Take the entries below and print, exactly, the stretch from the line containing "1470x827 pixels." through the line containing "Task: Click the article headline text", both included.

** RECORDS SHOWN follows **

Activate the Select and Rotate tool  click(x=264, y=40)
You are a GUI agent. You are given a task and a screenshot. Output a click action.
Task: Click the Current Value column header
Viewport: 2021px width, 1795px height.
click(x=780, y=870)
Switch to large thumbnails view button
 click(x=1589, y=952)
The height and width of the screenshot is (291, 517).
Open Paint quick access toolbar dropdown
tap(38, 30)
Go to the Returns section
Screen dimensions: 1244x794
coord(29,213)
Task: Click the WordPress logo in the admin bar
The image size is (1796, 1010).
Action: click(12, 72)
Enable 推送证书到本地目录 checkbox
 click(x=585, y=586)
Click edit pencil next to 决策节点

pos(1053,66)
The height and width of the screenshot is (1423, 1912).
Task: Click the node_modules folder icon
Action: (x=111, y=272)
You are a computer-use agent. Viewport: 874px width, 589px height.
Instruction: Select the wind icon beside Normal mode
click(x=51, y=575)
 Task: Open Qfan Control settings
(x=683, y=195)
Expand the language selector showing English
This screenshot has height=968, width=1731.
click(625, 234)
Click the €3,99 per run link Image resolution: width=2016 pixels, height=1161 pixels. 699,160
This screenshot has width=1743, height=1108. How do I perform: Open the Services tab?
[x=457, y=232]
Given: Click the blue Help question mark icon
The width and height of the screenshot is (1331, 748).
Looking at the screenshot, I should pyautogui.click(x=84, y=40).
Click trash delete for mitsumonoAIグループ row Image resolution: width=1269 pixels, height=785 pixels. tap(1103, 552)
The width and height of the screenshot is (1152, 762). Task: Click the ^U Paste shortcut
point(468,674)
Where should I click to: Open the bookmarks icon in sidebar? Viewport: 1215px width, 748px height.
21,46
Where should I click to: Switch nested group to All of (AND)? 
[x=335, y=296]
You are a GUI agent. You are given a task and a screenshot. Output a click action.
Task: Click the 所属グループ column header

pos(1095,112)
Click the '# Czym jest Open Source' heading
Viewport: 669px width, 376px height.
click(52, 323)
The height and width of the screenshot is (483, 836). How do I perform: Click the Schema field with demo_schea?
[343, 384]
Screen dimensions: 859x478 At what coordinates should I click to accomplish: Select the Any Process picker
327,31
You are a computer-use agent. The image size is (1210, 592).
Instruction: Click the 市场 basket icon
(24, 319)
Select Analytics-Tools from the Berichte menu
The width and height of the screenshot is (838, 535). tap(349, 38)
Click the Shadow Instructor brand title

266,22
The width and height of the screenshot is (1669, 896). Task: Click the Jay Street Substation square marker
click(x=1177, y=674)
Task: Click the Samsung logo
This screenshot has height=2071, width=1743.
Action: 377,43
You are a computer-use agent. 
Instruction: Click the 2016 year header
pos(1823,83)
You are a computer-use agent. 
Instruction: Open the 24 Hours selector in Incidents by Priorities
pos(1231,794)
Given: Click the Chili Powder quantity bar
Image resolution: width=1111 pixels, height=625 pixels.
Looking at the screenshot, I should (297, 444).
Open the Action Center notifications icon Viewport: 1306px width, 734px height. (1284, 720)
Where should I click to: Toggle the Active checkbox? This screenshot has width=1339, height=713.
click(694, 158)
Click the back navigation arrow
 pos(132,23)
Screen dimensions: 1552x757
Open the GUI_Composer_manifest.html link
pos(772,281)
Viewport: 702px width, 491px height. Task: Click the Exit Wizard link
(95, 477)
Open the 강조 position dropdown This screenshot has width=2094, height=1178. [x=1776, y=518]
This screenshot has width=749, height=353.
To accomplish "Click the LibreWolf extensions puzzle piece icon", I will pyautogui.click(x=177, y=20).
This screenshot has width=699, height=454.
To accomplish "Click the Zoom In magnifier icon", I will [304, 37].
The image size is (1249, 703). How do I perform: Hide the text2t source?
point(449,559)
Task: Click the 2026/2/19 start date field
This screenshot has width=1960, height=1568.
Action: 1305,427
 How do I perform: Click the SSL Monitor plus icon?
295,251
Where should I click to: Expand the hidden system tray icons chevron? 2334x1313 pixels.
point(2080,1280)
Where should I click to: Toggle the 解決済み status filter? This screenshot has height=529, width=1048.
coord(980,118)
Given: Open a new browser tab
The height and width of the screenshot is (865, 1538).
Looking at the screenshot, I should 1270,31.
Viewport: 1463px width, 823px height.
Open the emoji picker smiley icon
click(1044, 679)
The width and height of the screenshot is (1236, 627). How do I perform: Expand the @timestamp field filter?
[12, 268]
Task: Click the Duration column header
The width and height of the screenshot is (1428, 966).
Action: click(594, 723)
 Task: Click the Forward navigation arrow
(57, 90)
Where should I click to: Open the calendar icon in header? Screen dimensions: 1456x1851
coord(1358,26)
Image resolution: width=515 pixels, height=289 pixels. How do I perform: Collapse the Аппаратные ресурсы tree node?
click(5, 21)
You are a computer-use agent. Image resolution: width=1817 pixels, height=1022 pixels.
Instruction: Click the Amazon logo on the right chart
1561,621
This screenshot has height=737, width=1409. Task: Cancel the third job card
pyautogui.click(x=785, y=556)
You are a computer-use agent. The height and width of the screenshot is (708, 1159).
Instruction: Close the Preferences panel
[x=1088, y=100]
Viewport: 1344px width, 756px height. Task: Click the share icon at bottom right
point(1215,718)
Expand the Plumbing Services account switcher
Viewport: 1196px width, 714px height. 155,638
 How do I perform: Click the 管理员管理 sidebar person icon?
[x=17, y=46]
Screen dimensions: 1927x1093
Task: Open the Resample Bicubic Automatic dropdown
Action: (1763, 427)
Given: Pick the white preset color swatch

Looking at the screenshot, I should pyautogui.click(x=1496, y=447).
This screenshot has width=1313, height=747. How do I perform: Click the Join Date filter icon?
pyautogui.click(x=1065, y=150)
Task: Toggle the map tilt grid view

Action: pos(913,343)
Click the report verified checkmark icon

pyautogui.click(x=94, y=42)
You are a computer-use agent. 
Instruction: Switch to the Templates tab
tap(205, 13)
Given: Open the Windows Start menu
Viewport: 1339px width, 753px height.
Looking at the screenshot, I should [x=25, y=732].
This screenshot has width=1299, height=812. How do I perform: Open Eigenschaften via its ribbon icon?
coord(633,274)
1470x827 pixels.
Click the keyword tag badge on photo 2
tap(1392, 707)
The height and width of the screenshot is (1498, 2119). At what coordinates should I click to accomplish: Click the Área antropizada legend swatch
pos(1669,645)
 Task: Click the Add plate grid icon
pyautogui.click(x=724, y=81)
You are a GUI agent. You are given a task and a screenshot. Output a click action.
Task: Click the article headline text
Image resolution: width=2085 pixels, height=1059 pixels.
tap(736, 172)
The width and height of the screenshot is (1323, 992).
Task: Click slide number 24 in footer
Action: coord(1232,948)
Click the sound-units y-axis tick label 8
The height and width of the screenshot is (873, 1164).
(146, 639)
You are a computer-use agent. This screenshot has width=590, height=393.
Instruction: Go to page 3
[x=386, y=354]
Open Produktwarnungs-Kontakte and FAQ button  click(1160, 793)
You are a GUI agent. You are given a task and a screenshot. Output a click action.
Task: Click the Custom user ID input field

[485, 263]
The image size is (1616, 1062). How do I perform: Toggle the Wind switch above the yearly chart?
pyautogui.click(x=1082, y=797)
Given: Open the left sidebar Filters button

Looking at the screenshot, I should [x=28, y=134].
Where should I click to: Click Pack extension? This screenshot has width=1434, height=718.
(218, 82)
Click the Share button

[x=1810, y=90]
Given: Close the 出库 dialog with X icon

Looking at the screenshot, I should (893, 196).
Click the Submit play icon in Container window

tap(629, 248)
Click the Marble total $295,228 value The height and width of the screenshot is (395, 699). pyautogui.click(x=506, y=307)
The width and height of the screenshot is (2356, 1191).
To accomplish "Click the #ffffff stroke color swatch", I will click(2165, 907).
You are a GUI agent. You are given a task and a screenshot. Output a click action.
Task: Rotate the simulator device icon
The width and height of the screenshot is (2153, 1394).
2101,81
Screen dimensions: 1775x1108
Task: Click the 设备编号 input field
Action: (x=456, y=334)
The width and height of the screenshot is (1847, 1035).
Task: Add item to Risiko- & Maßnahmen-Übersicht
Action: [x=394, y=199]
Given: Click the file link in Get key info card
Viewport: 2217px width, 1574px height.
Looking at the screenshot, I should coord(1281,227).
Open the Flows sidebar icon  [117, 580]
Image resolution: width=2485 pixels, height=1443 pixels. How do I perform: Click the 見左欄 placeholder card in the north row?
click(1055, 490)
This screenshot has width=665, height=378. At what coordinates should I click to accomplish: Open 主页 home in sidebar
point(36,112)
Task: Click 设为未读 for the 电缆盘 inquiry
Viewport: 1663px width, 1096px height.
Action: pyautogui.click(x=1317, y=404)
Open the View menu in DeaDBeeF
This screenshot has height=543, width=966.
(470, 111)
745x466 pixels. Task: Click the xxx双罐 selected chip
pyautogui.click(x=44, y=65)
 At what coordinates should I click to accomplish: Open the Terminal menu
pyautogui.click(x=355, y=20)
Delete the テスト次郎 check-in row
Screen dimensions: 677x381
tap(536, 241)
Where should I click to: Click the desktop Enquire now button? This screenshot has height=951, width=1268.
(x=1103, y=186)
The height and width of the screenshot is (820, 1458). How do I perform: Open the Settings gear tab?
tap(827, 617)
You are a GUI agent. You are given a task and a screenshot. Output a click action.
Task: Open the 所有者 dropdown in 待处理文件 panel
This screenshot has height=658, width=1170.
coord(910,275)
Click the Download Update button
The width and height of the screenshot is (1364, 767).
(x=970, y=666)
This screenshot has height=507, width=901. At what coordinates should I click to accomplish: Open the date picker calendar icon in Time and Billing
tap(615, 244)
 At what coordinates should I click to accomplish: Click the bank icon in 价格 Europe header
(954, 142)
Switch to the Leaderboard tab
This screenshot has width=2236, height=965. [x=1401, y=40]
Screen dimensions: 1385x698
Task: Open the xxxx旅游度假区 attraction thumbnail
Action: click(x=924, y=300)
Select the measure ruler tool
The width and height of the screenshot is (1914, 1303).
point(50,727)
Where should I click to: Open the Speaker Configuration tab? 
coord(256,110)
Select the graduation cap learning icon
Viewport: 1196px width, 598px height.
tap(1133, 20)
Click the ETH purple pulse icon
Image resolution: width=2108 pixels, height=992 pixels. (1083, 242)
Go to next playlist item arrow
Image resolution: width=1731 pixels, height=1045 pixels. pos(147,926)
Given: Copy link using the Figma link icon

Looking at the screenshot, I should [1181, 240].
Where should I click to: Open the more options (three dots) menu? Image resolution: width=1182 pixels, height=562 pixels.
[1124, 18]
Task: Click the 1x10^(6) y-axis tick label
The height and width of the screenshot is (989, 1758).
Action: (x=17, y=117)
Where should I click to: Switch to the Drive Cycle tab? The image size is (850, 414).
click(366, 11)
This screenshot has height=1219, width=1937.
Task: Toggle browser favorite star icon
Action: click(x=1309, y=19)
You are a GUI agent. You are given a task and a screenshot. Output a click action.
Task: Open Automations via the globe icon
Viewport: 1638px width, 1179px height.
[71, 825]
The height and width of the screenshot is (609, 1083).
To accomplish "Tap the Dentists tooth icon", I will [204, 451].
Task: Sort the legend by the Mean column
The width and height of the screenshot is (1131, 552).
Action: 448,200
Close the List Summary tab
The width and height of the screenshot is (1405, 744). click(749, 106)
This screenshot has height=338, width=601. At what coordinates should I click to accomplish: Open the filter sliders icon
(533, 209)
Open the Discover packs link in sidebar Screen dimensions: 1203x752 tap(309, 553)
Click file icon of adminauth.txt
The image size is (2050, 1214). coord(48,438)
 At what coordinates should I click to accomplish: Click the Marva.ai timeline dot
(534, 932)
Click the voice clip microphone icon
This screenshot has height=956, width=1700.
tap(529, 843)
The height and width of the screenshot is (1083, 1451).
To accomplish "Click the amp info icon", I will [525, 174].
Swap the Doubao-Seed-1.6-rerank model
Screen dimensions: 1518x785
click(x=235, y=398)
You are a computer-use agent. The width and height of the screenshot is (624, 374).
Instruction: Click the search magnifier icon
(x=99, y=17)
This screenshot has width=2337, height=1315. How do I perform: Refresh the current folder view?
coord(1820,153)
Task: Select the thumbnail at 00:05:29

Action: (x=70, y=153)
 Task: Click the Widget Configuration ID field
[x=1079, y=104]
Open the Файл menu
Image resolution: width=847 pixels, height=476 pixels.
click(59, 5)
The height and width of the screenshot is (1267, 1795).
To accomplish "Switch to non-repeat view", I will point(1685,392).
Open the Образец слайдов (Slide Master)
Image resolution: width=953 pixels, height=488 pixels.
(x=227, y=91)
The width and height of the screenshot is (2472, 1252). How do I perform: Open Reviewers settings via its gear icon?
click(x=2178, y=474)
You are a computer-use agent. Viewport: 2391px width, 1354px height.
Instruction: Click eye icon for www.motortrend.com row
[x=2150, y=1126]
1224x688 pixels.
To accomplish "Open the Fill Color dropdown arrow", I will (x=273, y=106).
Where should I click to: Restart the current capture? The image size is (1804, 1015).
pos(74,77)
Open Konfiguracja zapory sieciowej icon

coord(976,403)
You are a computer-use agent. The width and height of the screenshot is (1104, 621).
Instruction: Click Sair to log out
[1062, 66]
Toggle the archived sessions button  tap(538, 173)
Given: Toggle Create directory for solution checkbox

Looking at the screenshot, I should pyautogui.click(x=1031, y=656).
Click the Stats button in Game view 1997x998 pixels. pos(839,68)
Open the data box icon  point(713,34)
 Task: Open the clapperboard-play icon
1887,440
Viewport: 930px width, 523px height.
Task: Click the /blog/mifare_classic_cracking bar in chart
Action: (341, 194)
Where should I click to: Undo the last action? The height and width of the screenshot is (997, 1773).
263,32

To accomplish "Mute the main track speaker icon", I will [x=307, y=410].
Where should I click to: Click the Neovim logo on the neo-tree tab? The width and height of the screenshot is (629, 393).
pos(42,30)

** End of RECORDS SHOWN **

## RESULT BELOW:
1470x827 pixels.
Click the keyword tag badge on photo 2
tap(1392, 707)
The height and width of the screenshot is (1498, 2119). At what coordinates should I click to accomplish: Click the Área antropizada legend swatch
pos(1669,645)
 Task: Click the Add plate grid icon
pyautogui.click(x=724, y=81)
You are a GUI agent. You are given a task and a screenshot. Output a click action.
Task: Click the article headline text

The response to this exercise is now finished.